Particle-size analysis on sediment cores from two oxbow lakes adjacent to the central Mississippi River identified several layers with a distinctively uniform and fine silty texture that is consistent with deposition of the suspended load immediately following inundation of the floodplain during large overbank floods. An analysis of synchronicity using Bayesian age-depth modelling found high likelihoods that all overlapping flood events at the two sites occurred at the same times, confirming that these events resulted from flooding of the Mississippi River. These records show that floods comparable in stage to the largest floods in the instrumental record occurred about once a century for most of the last 2,000 years. However, large floods were suppressed from ca. AD 600-1200, corresponding with the Medieval Climate Anomaly (MCA), when central North America experienced enhanced aridity. It remains unclear whether the MCA is also associated with shifts in the frequency of flooding over other parts of the Mississippi Basin.
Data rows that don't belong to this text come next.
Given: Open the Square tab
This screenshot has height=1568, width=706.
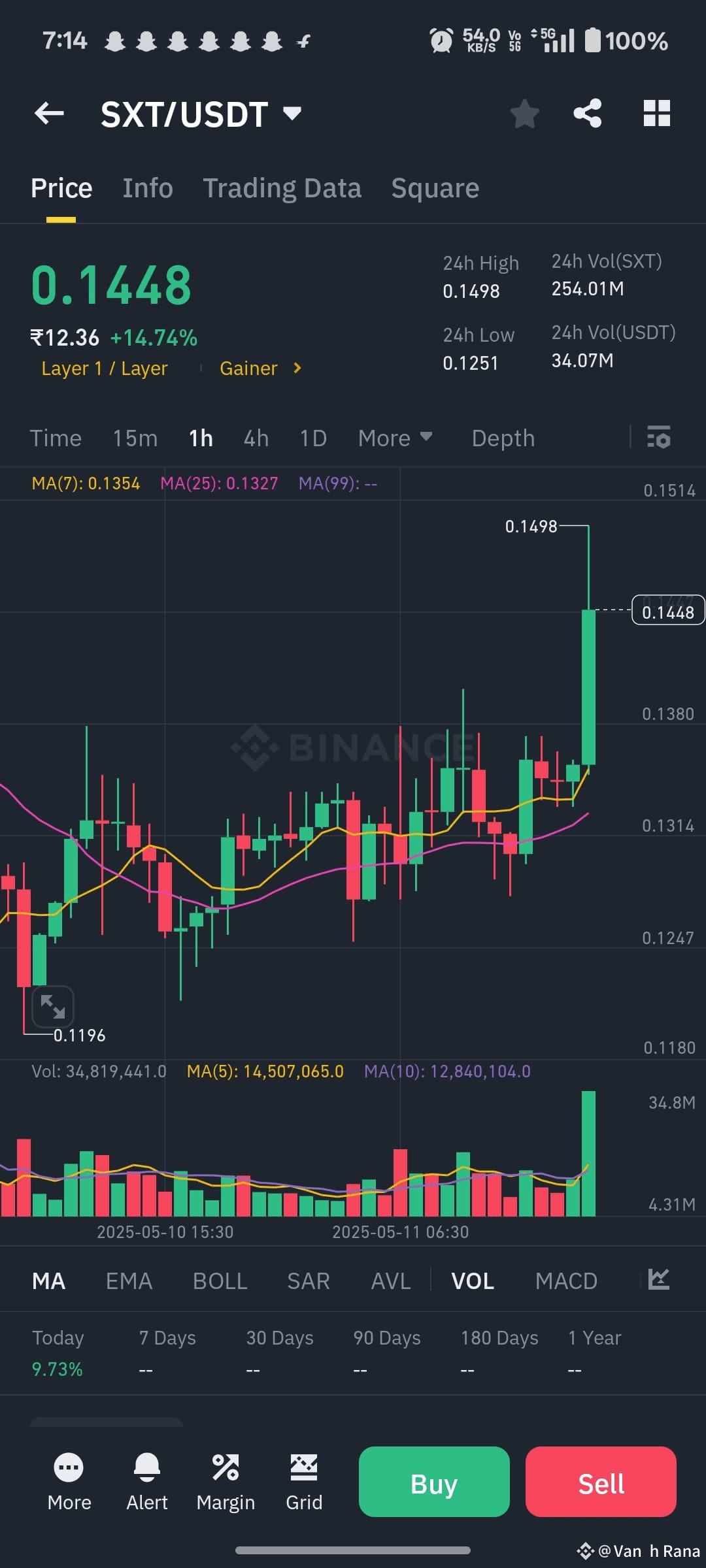Looking at the screenshot, I should (435, 188).
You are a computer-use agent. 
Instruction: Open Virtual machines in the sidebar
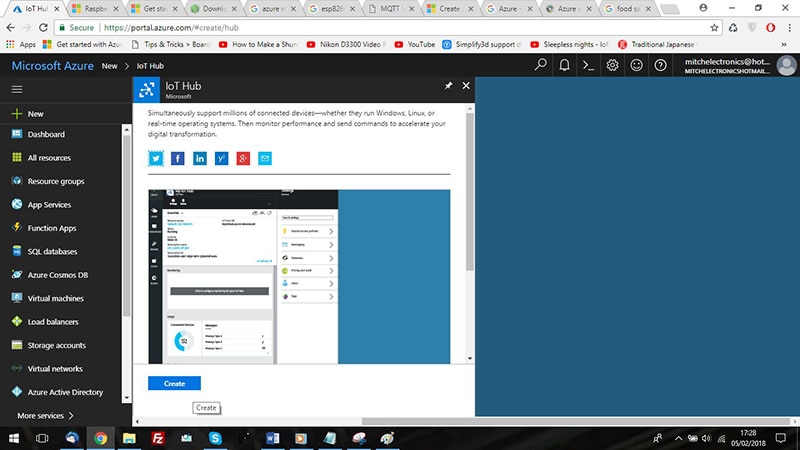pyautogui.click(x=55, y=297)
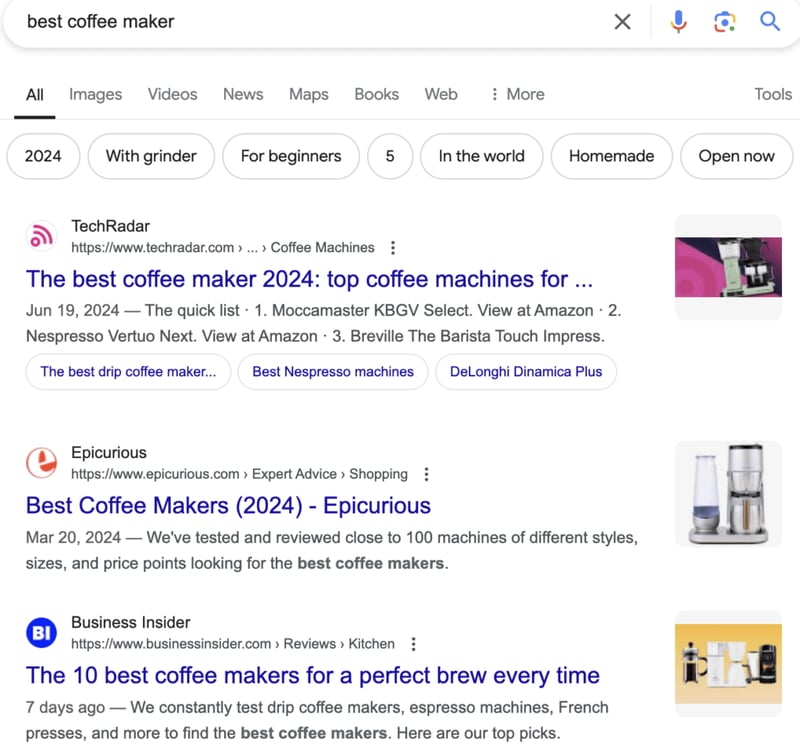800x754 pixels.
Task: Open Google Lens image search
Action: 726,21

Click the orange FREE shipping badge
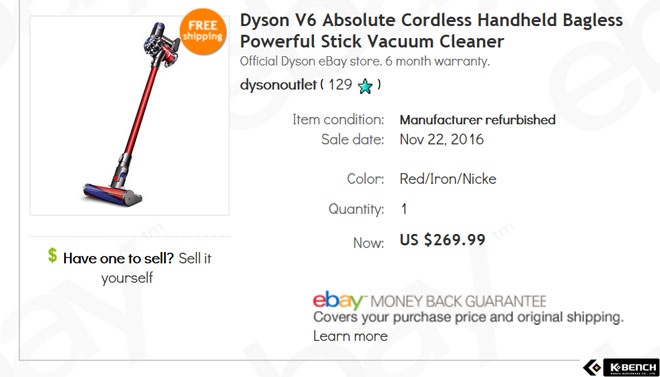203,32
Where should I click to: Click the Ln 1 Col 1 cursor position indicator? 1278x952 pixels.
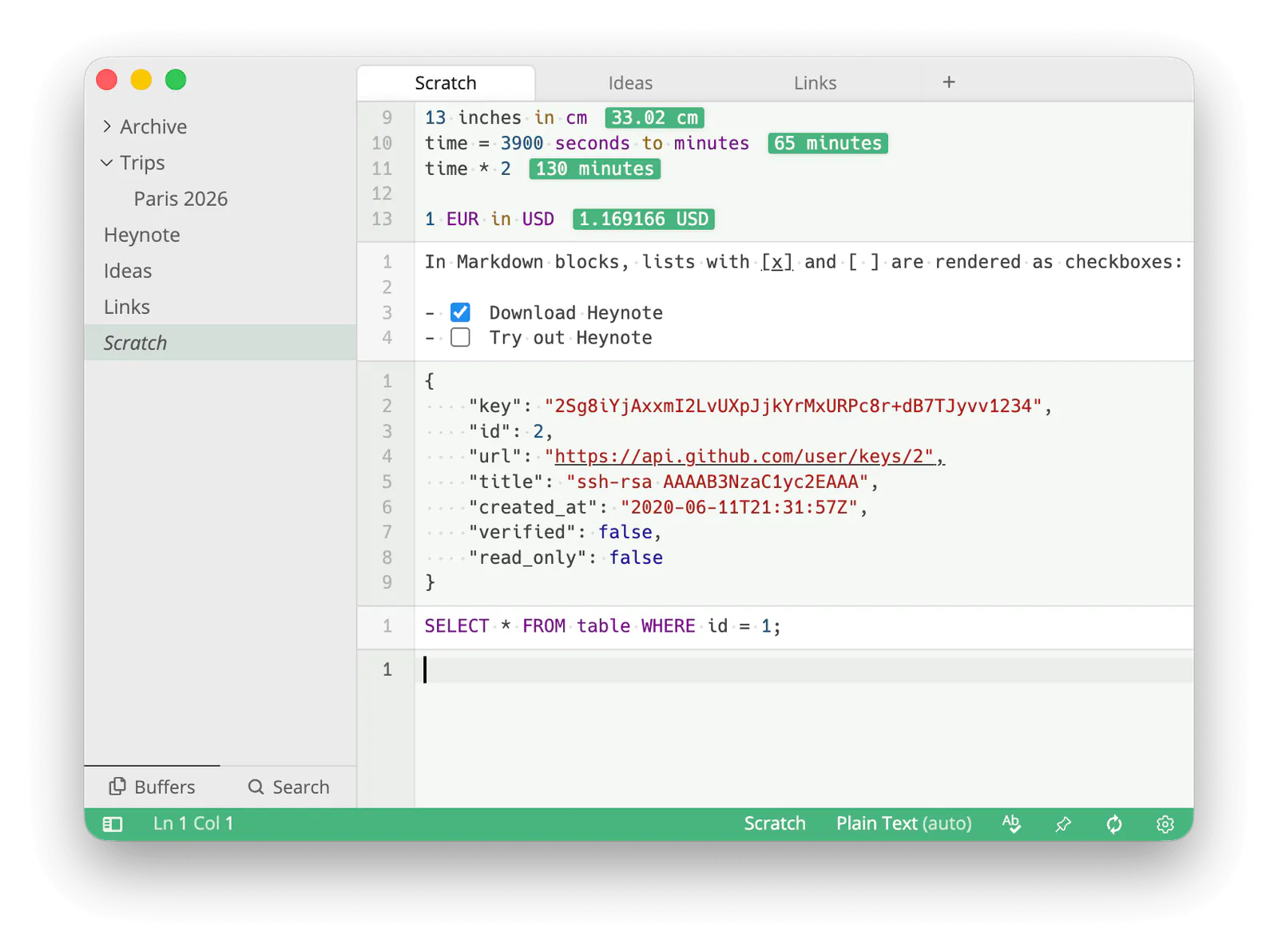(x=193, y=823)
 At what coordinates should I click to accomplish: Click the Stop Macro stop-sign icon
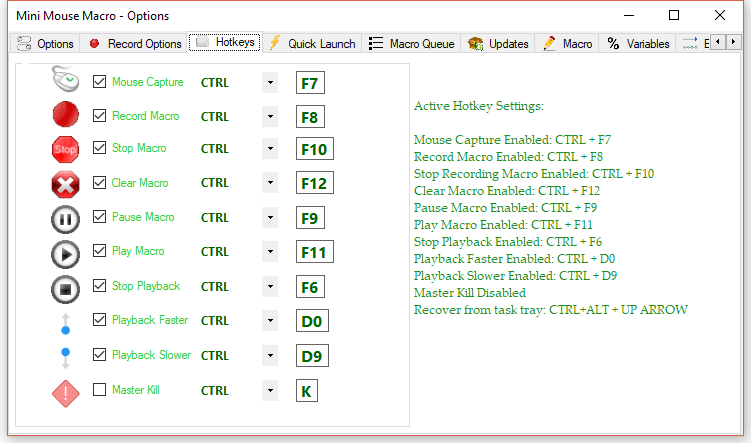tap(66, 149)
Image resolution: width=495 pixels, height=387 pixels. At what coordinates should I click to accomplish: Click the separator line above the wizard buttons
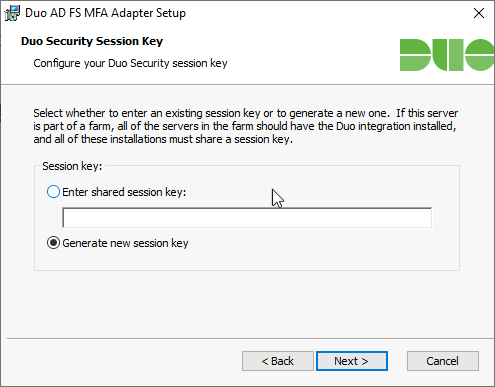[x=250, y=339]
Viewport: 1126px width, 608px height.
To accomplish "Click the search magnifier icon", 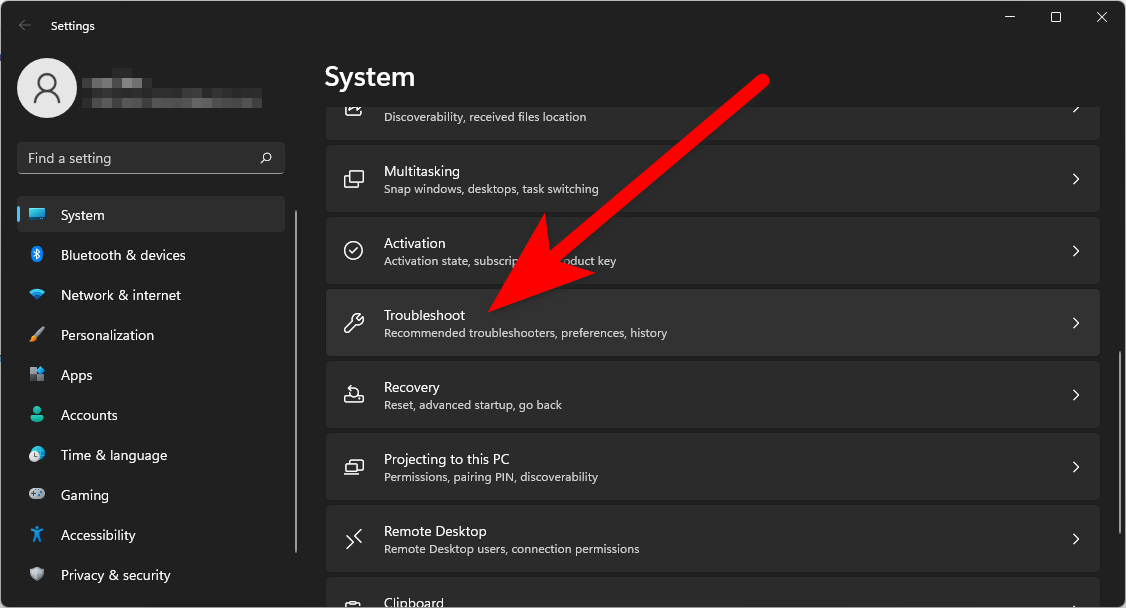I will click(266, 158).
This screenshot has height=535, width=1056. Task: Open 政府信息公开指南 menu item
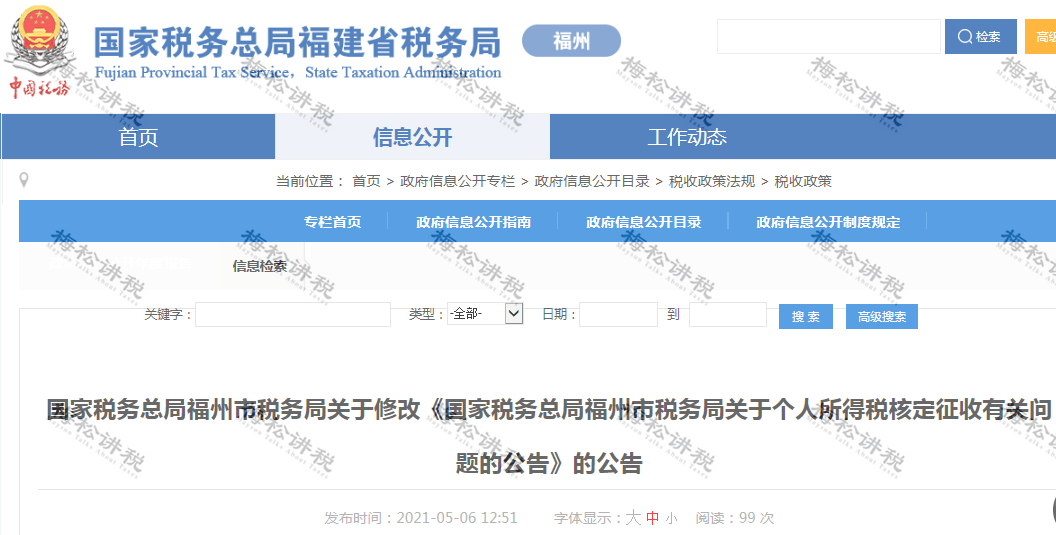[473, 222]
Additional sedimentary records from oxbow lakes adjacent to the lower Missouri, Ohio, and Mississippi Rivers are currently being developed to examine long-term spatiotemporal patterns of flooding across the Mississippi Basin. We are exploring the use of additional dating techniques to improve the precision of flood age estimates, as well as alternative proxies to identify floodwater deposits and determine their provenance. Ultimately, this network of paleoflood records will clarify the climatic conditions associated with enhanced flood frequencies in the Mississippi Basin, and improve predictions of hydrological variability for the 21st century.